• _ABOUT THIS EXERCISE_:
Select every line below containing the word "click".

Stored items
---+---

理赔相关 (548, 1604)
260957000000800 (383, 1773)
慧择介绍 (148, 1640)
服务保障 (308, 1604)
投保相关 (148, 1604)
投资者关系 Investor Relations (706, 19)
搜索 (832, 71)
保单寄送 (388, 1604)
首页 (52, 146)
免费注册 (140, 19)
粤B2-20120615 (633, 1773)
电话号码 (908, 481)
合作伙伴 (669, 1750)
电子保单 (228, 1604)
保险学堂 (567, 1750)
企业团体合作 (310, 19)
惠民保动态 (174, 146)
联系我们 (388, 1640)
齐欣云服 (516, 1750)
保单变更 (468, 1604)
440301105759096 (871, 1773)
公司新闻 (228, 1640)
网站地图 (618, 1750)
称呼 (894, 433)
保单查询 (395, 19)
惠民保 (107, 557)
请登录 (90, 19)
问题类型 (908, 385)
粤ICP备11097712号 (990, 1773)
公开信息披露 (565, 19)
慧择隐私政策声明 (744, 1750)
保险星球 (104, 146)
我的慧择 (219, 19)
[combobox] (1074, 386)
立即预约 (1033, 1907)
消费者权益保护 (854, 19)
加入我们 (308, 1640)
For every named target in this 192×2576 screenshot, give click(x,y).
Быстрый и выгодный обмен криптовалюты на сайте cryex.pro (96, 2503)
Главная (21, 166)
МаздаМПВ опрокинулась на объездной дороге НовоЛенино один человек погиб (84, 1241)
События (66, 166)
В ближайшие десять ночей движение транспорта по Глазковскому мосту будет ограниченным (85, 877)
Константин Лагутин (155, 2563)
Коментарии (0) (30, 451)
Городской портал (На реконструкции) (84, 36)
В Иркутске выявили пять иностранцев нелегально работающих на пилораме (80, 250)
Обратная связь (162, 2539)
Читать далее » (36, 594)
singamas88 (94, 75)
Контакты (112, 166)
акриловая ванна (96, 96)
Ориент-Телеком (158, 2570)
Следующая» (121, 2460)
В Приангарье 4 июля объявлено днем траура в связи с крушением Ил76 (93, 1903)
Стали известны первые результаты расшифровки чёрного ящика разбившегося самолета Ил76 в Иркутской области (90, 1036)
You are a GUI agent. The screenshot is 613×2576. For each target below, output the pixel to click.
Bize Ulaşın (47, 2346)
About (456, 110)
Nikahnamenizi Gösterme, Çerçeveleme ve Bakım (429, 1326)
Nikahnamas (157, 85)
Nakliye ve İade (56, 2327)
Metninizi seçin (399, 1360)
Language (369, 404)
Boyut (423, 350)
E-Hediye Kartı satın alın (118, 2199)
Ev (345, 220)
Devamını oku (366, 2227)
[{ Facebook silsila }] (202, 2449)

---+---

• _EXERCISE ANSWER_:
For every named target in this 192×2576 screenshot, give click(x,y).
You are a GUI agent. The screenshot is 613×2576. For each target below, output the pixel to click.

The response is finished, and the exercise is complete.